• **Activity**
Would you please retype, exactly, the lines of the listing below between the line with "The image size is (644, 296)." and the line with "Task: Switch to the 采购申请类 tab", inclusive?
[Opening Material shown section]
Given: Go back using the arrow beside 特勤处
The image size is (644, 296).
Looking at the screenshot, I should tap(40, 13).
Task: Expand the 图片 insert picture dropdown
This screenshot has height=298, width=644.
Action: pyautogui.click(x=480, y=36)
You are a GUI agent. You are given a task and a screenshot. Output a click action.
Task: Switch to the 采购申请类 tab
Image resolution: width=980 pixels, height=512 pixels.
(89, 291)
[Closing Material shown section]
[Opening Material shown section]
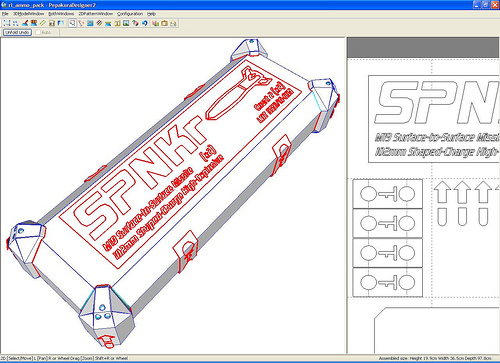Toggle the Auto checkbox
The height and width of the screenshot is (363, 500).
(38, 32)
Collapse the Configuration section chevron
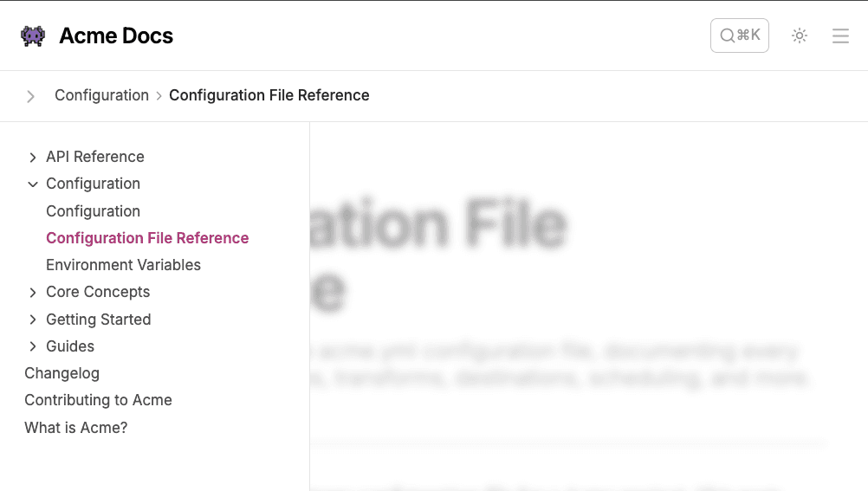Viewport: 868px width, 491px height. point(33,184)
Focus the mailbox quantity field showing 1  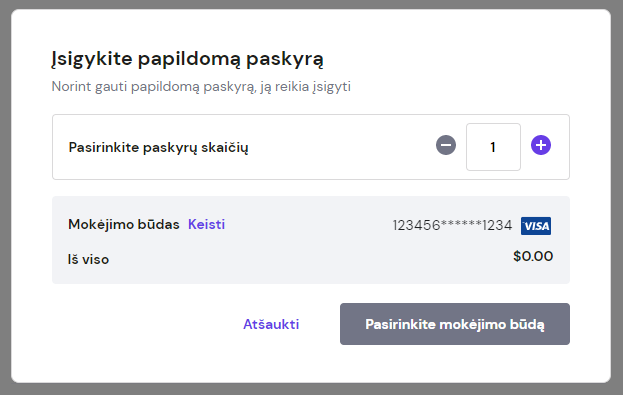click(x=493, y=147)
[Closing Material shown section]
[Opening Material shown section]
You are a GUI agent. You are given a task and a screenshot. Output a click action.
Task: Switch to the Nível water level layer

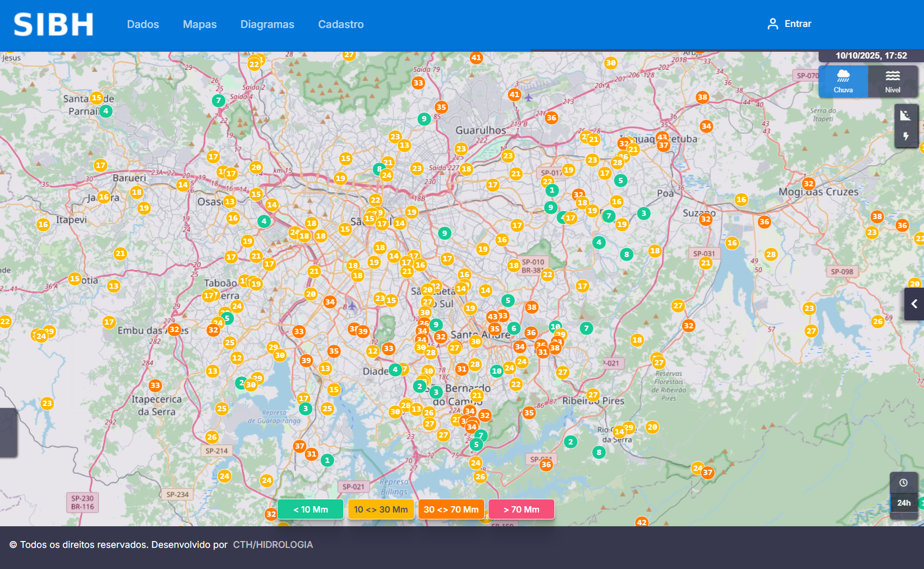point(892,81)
[Closing Material shown section]
• **Output of the task**
The image size is (644, 296).
Looking at the screenshot, I should tap(40, 13).
Task: Expand the 图片 insert picture dropdown
This screenshot has height=298, width=644.
Action: pyautogui.click(x=480, y=36)
You are a GUI agent. You are given a task and a screenshot. Output a click action.
Task: Switch to the 采购申请类 tab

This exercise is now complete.